I arrived at the food preservation reservation on a very slow train and my first stop was strawberry jam sealed with paraffin wax. There’s an irrepressible memory of my 2-year-old daughter feasting on berries she picked by herself, entirely covered in red juice, and then the next morning, seeing my first jars of homemade jam gleaming brightly on the kitchen countertop. I was hooked but the rest of my life threw me back on the slow train. There were no more stops for years, only reading and dreaming, but the longing grew. Every time a jar of homemade fruit or jam arrived as a gift, I promised myself, "Soon." Decades passed and my daughter grew up and climbed on her own life’s train, but we always remembered the strawberries.

Then one day, after I retired, my neighbor, Jake, stopped by for a chat. "It’s over for me, Sue," he said quietly. "I just want to go." I didn’t know Jake well but I knew he’d lost his wife and that, as a former baker, he was the neighborhood’s mystery man whose rhubarb pies mysteriously appeared on our doorsteps. I knew he was lonely and estranged from his family. And I knew he wasn’t going to give up, not on my train! So we talked about his loneliness and began to spend a lot of time together.

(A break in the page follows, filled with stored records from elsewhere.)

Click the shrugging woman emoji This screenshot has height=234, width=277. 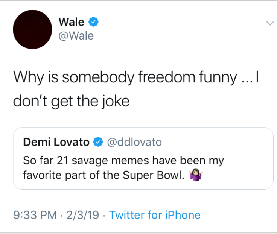[196, 175]
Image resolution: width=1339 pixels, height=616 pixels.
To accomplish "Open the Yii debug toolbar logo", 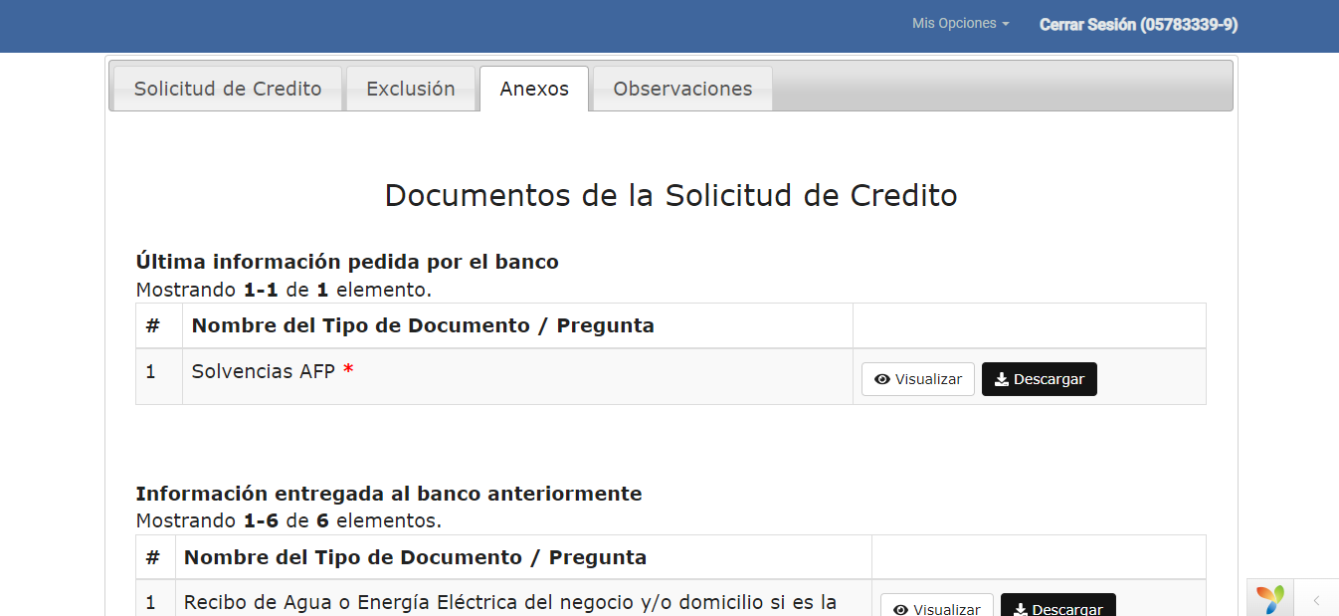I will [x=1269, y=599].
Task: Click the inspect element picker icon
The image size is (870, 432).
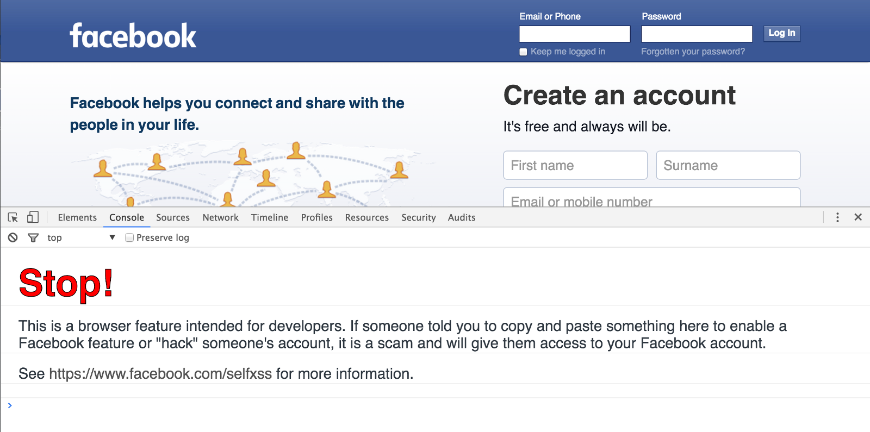Action: click(x=13, y=217)
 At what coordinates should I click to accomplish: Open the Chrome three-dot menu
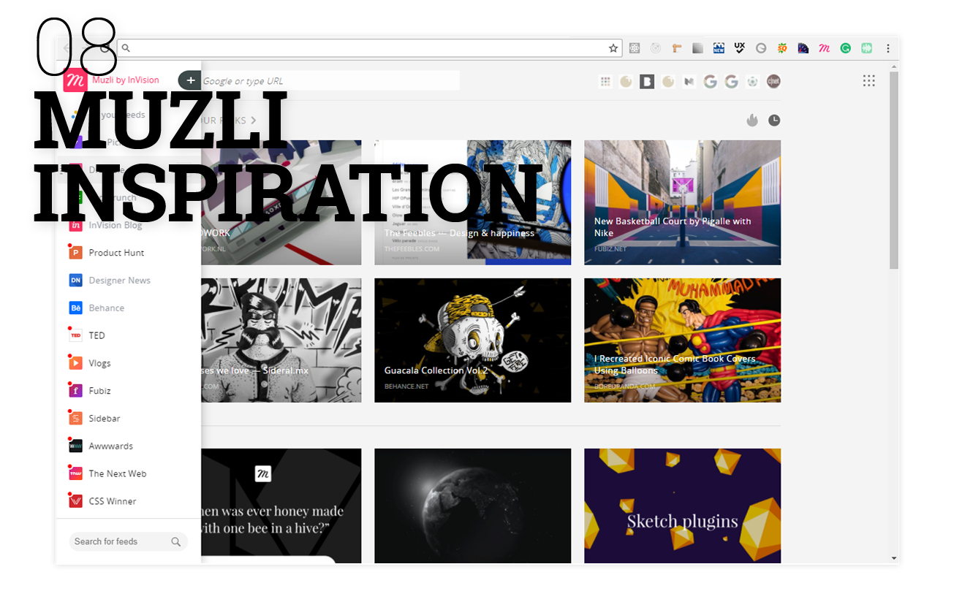(888, 48)
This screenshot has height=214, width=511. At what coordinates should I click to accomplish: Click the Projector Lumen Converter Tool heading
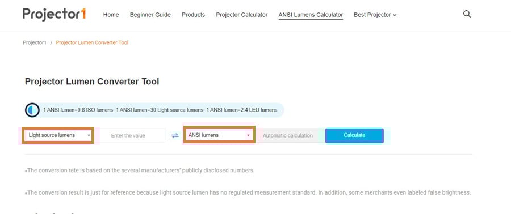(92, 82)
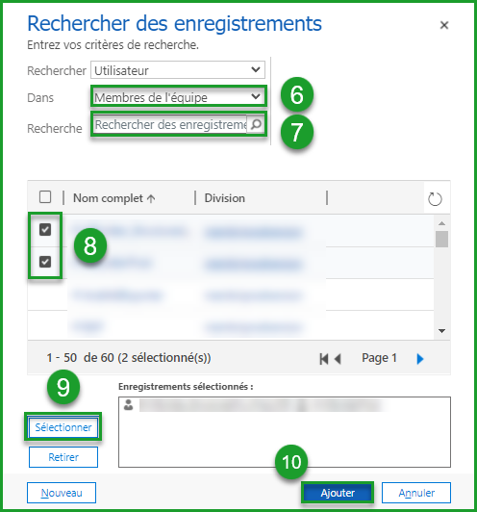Expand the Membres de l'équipe dropdown
477x512 pixels.
179,97
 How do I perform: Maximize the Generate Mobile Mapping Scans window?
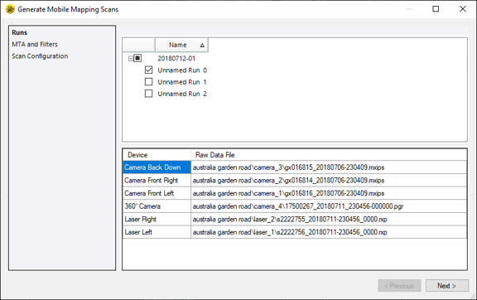436,9
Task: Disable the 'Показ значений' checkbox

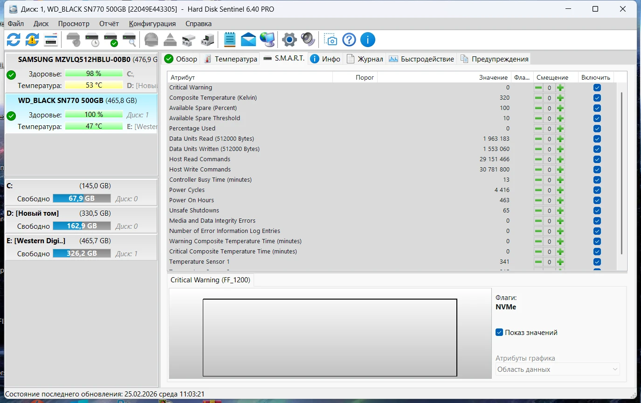Action: click(499, 333)
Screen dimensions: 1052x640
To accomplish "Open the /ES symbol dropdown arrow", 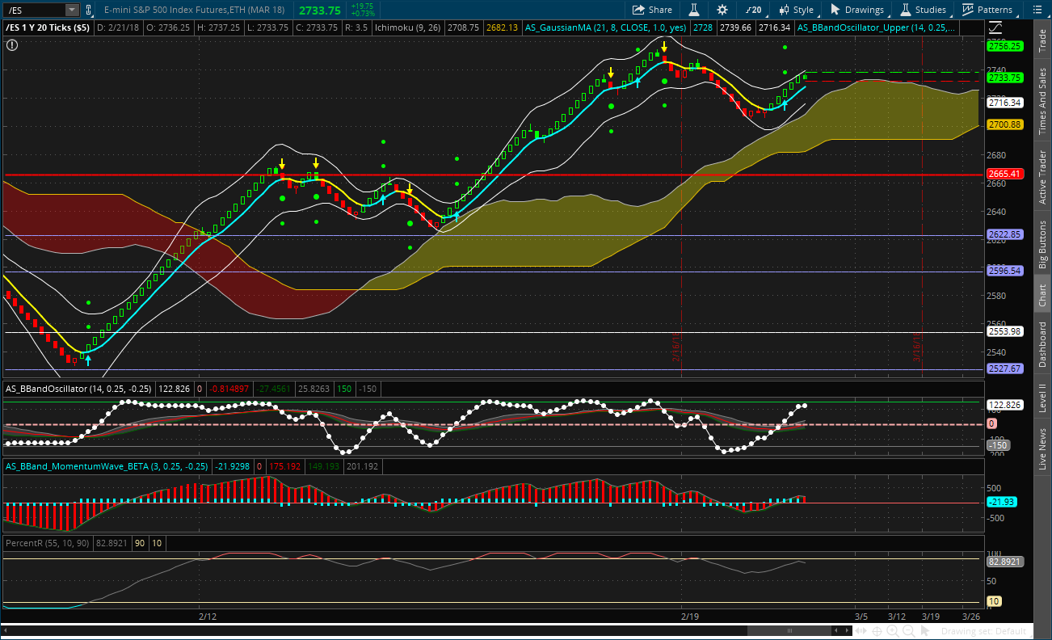I will pos(71,10).
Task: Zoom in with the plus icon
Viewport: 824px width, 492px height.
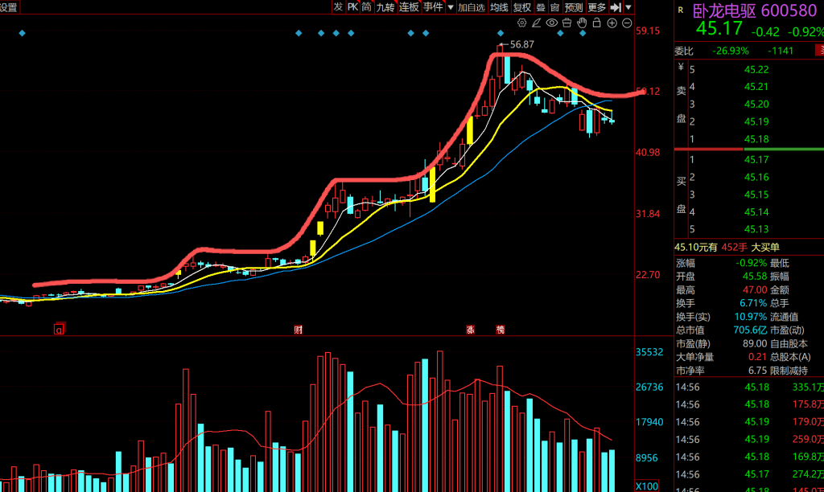Action: point(612,23)
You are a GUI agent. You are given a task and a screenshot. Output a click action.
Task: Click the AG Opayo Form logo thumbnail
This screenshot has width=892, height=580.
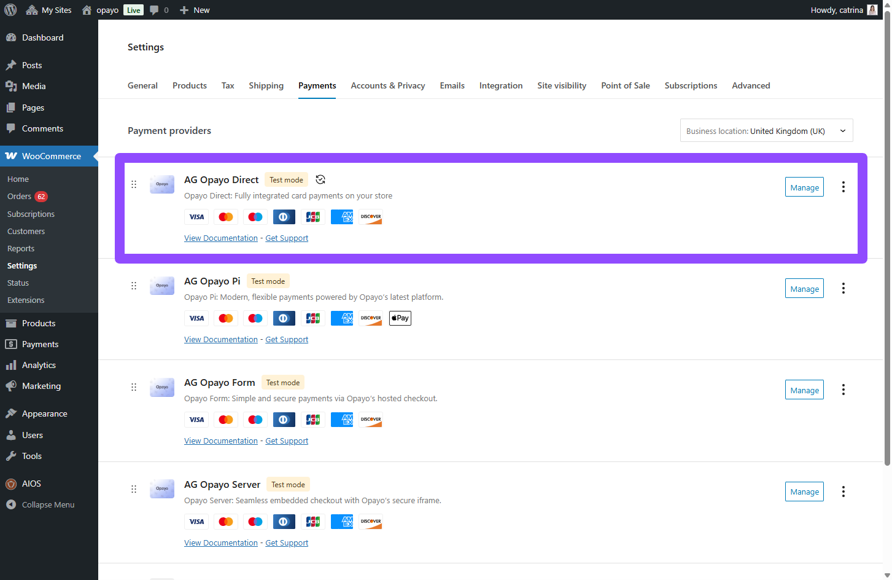pos(162,387)
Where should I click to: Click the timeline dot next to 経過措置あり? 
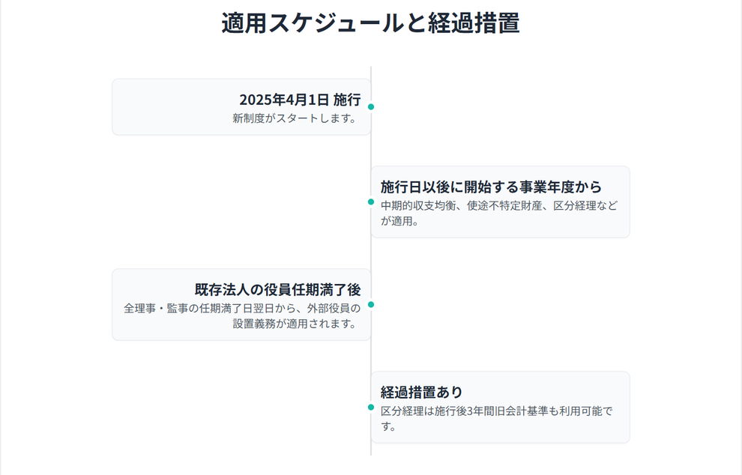[x=371, y=407]
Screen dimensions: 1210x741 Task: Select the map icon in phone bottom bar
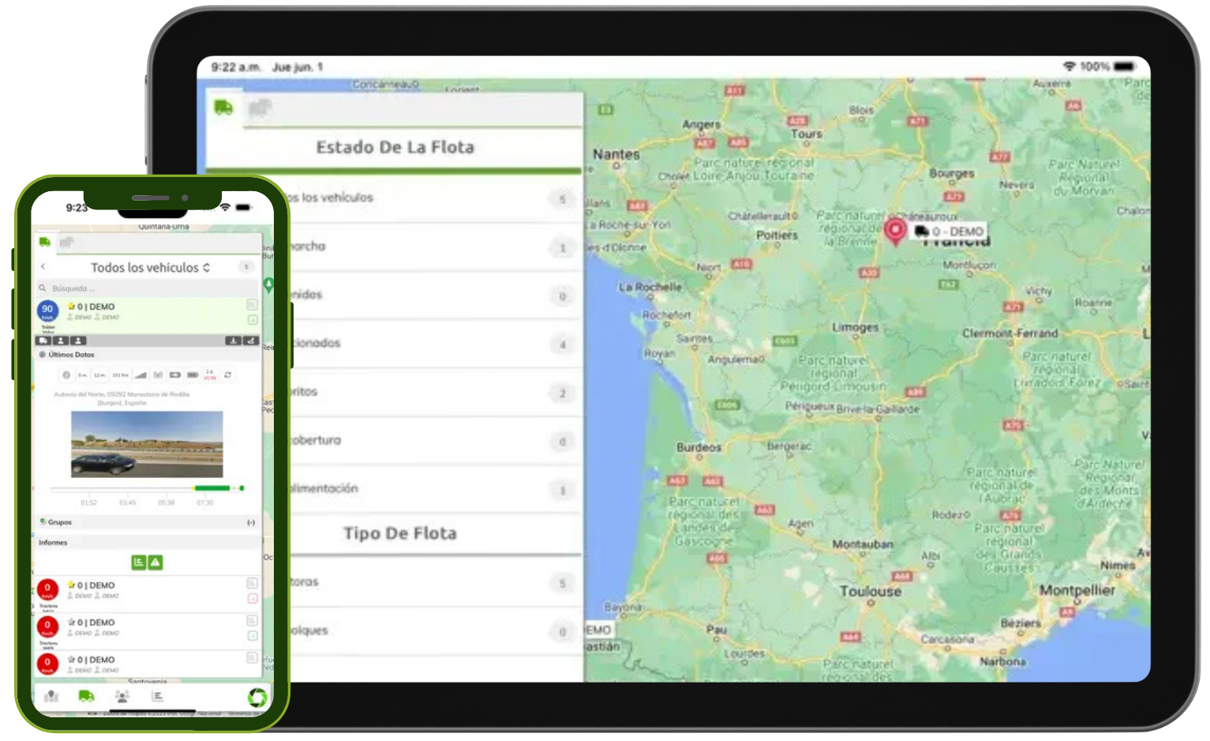coord(51,696)
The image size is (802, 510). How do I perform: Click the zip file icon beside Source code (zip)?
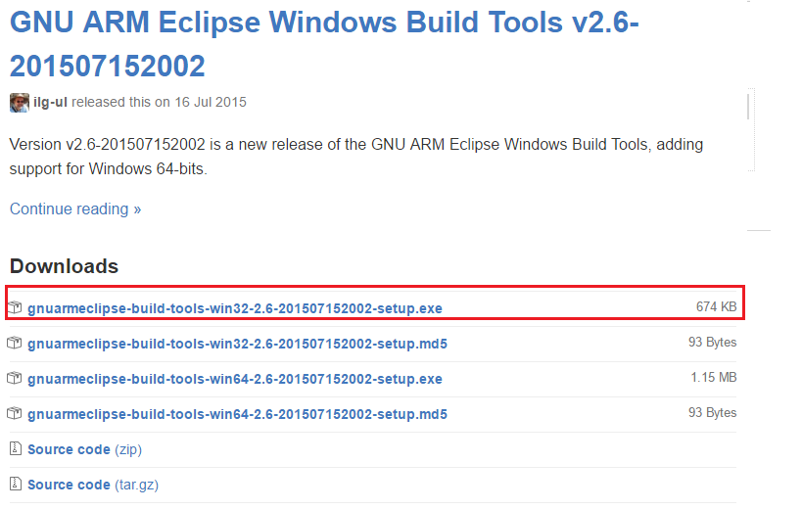pos(15,449)
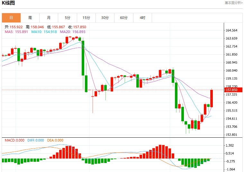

He grew up in Cle Elum and had lived a life that didn’t remotely resemble my suburban upbringing. In Jake’s family, everything was preserved. They made their own wines and hooch; hunted, sometimes desperately; and used the earth as a deep freeze during winter. They canned everything edible. They picked wild berries; fished in the lakes; and even set up a butcher shop in the barn. I couldn’t get enough of the stories and Jake’s happy quotient began to pick up. My food preservation train was in full gear. I asked him if he’d teach me how to can and he said yes.

For the next two summers, we canned everything we could lay hands on. He became closer to his sister after he called to ask for his mom's old recipes for bread and butter pickles and piccalilli. An old friend of his return for the summer from Arizona and we threw in together to can a hundred pounds of freshly-caught tuna at the beach. Jake and I went to Eastern WA to the orchards and came home with carloads of slightly unripe fruit. His shed became a canning pantry. The fruits and vegetables we ripened out there made dozens of jars of pears, plums, pickles, peaches–it began to seem that if some food started with the letter ‘p’ I could expect that we would can it. The food preservation train was going full speed ahead now.

In my citified manner, I began to collect books and made good use of the library system to read all I could find about preserving. I was delighted to find the Harvest Forum on GardenWeb, where I knew I could gather reassurance or warnings about whether my new-found skills and whether Jake’s old recipes were safe. Interestingly, Jake’s skills were everything you might hope. There wasn’t a thing that he didn’t know, except that his arthritic fingers struggled with the jar rings and so he left those on. He also insisted on using ALL of his old jars and that made for some messy canning water a few times. We never had enough of our garden’s heirloom tomatoes to can and I wouldn’t can the hybrids, but I made peach chutney from my new Ball Blue Book one day. Fig preserves with Meyer Lemon were next and I couldn’t keep up with the demand from friends and family members. Jake’s health began to fail, but his spirits were high and his sister became very close to him. Near the end of his life, she managed to bring him back entirely within the folds of his family and he died a happy man surrounded by those he loved and who loved him back.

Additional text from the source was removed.